Varangian Muhafızlarının en ünlü komutanı hayatını böyle sonlandırdı. Bizans İmparatorluğu'nun hizmetinde edindiği finans, savaş ve örgütsel deneyim, Norveç'in birleştirici kralı olması için yeterliydi. Bu ölümcül ok olmasaydı, İngiltere'nin kaderinin nasıl gelişebileceği bilinmiyor. Hardrada muhtemelen 2 kraliyet tacı giyecekken, Fatih William'ın hiçbiri olmayacaktı. Ve Hardrada'nın ölümünden sonra İngiliz tahtında, torunları hüküm sürecek - damarlarında Bilge Yaroslav'nın kanının aktığı hükümdarlar.
Harald imparatorluğa ulaştığı andan itibaren hemen bir subay pozisyonuna geçti - Warangi'nin bir parçası olarak ekibine komuta etti. Daha sonra Manglabit ve Spafar adayı saflarını kazandı.
Harald Hardrada tarihte sadece Norveç kralı, “son Viking” ve Oslo'nun kurucusu olarak değil, aynı zamanda zamanının fevkalade zengin insanlarından biri olarak kaldı. Zenginlik, onun tarafından liyakat ve kişisel çaba ile elde edildi.

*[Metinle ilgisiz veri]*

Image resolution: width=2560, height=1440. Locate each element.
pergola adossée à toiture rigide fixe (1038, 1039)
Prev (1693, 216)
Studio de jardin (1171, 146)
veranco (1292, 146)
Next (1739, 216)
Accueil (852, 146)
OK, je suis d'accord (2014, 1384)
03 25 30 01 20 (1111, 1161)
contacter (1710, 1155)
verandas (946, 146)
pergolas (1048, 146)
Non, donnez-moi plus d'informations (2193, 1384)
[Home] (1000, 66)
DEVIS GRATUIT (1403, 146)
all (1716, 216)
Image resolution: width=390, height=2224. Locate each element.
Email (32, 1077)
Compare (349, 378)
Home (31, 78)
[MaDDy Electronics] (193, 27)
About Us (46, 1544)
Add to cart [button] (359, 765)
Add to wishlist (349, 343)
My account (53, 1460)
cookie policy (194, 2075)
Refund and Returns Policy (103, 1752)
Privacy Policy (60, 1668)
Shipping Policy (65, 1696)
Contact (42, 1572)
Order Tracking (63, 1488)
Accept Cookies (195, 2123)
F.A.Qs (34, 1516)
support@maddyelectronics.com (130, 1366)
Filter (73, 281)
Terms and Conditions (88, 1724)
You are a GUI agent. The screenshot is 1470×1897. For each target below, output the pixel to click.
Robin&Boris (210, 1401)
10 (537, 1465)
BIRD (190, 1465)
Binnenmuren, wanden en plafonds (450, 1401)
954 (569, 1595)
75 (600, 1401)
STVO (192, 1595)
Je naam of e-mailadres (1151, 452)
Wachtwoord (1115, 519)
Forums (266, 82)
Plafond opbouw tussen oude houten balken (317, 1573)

Harald'ın servetinin kaynağı iyi biliniyordu. Böylece, Bremenli Adam, Harald'ın imparatorun bir savaşçısı olarak, denizde ve karada birçok savaştan geçerek ve kişisel cesaretiyle ünlü olarak onu kurtarabildiğini kaydetti. Bununla birlikte, servetinin savaş ganimetleri, imparatorluk hediyeleri, imparatorluk taç giyme törenlerine 3 kez katılım ve imparatorun ölümünden sonra 3 kez istediğini alma geleneğinin uygulanması gibi zenginlik kaynaklarına ek olarak, devrildikten sonra da önemliydi. Michael Calafat'a göre Harald, imparatorluk sarayını basan kalabalıklar arasında olabilir - destan "kraliyet odalarının soygunu" olarak adlandırılan bir süreçte yer alabilir.
Tarihçilerin Varanglar için ek gelir elde etme olasılığına ilişkin bakış açıları da var: ilk olarak, Varanglılar, sıradan koleksiyoncuların ordunun desteği olmadan baş edemeyecekleri alanlarda vergi toplama sürecinde yer alabilir ve ikincisi, İlgili ilde uzun süre görev yapan paralı askerler, yerel halktan özel bir vergi alabilirdi.
Her ne olursa olsun, Harald'ın düşmanlıklara katılmanın yanı sıra kişisel zenginleşme için fazlasıyla fırsatı vardı.
Ve önemli fonlar elde etme olasılığına, bunların korunması için güvenilir bir kanal eklersek, o zaman Harald'ın zengin bir adam olmaktan başka bir şey yapamadığı açıktır. Rusya'ya döndüğünde, daha önce Bizans'tan Yaroslav'a gönderilen altın ve mücevherleri değil, aynı zamanda bir arkadaşının kızı - sevgili karısı Elizabeth Yaroslavna'yı da aldı.
Harald Hardrada'nın Bizans imparatorluk ordusunun bir subayı olmasının yanı sıra Rus birliklerinin komutanı ve daha sonra Kiev Büyük Dükü'nün damadı olduğunu hatırlamakta fayda var - ve daha önce bahsedilen Varangian'a aitti. -Rus. Bizans İmparatorluğu'na yaklaşık 10 yıllık hizmet için, Harald of Kievan Rus'un 7 yıllık hizmetinin de gerçekleştiğinin göstergesidir.